大阪府立公衆衛生研究所メールマガジン かわら版@iph

 −第5号− 2004年01月30日発行


液体クロマトグラフ-質量分析計(LC-MS)による水道水中の農薬類の検査

 今回水道基準が大幅に見直され、平成16年4月1日より施行される事になりました。その中で「農薬類」は「水質管理設定項目(27項目)」の1項目として設定され、101種類の農薬が対象になっています。
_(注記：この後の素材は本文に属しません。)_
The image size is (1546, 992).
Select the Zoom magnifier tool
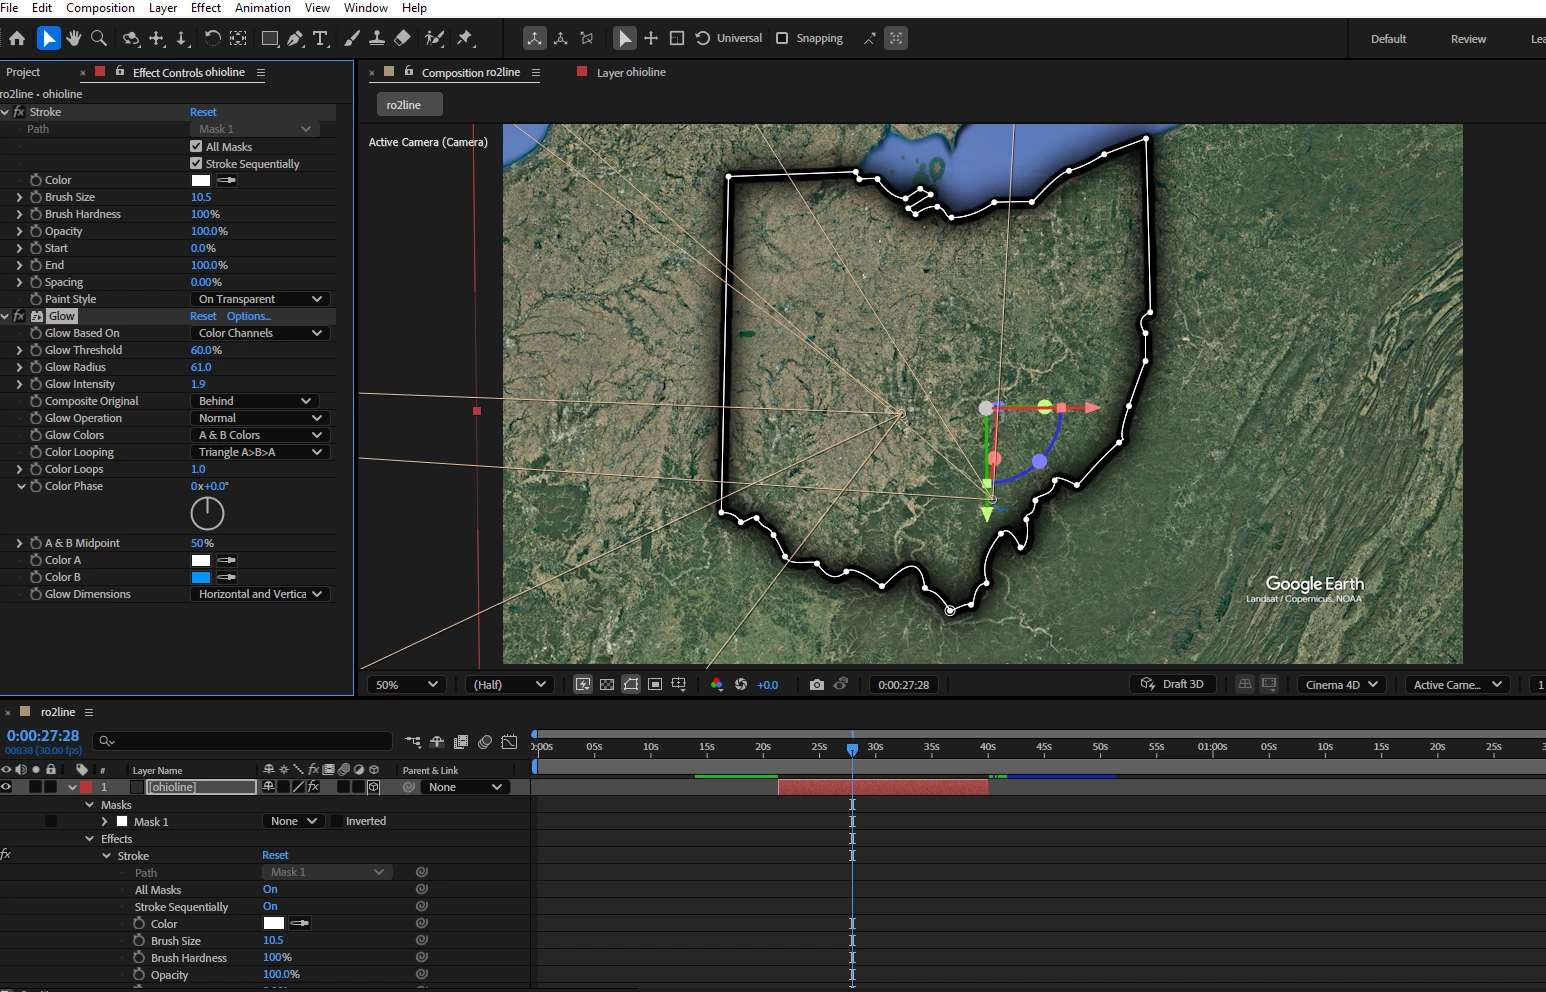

 これまで、水道水中の微量有機物質検査で威力を発揮していたのは、ガスクロマトグラフ-質量分析計(GC-MS)です。これは目的物質を熱して気化させる必要があります。しかし、熱しても気化しなかったり、不安定である物質はGC-MSでの測定が不向きなので、それらを測定するために液体クロマトグラフ-質量分析計(LC-MS)が普及し始めています。今回の水道基準改正では、水道水中の一部の農薬類検査にLC-MSが導入されています。
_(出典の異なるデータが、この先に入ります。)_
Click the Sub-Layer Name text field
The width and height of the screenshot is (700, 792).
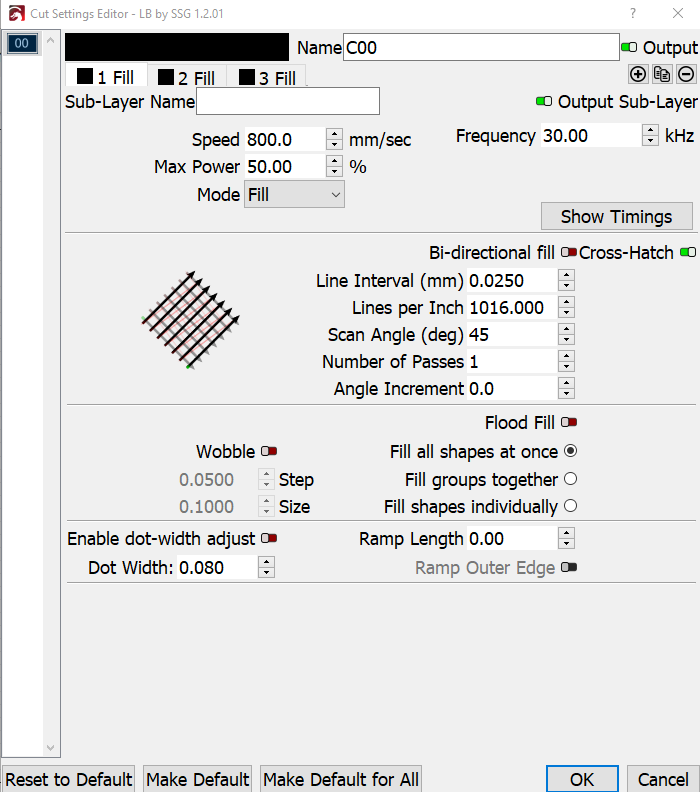[x=288, y=101]
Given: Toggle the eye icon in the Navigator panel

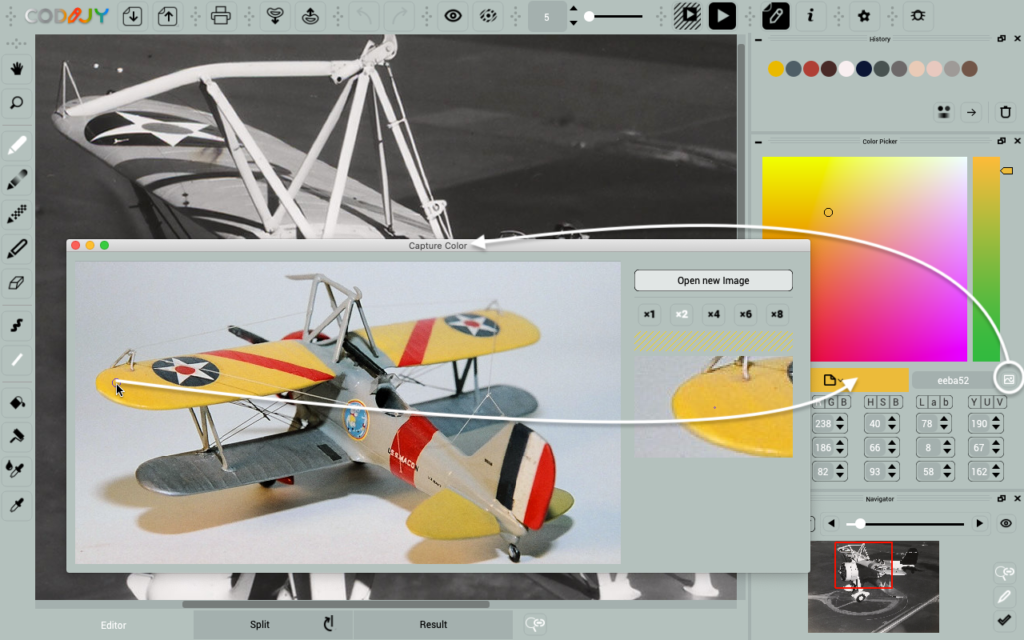Looking at the screenshot, I should click(x=1005, y=522).
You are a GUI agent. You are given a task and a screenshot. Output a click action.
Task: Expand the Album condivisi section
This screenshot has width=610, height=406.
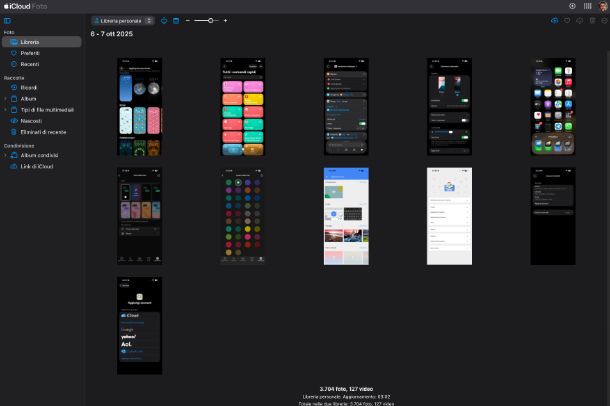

LC-MSは、(1)液体クロマトグラフ(LC)でサンプルの中に含まれている種々の物質を分離し、(2)その分離した物質を質量分析計(MS)で同定と定量を行う装置です。(1)は、LCに注入した試料を分離管に導き目的物質を他の物質と分離させます。次に、(2)MSはイオン化部、質量分析部、イオン検出部から成っていて、イオン化部ではLCから出てきた物質をイオン化させます。分析部では、イオンを電場もしくは磁場の中を通過させ分離します。検出部で、イオンの質量数(大きさ)から物質を同定し、イオン強度からその量を測定します。しかし、GCと比較して、LCカラムは分離能がそれほど良くありません。さらにLC-MSでは、目的物質から物質イオンが一つしか生成されず、試料中の共存物質の影響を受け、物質の同定と定量が困難なことがあります。そこで、質量分析計の後にもう一台質量分析計を結合したLC-MS/MSで測定する方法が考案されました。この方法は、最初のMSで測定された物質イオンを、次のMSでさらに壊してイオン化します。この時のイオンは物質に固有なものですから、そのイオンのみを測定することにより、共存物質の影響を極力抑え、測定値の信頼性と検出感度を大幅に向上させることができるのです。私共は今後、このLC-MS/MSを用いて、水道水の農薬類や環境ホルモン等の信頼性の高い微量分析法を検討していく予定です。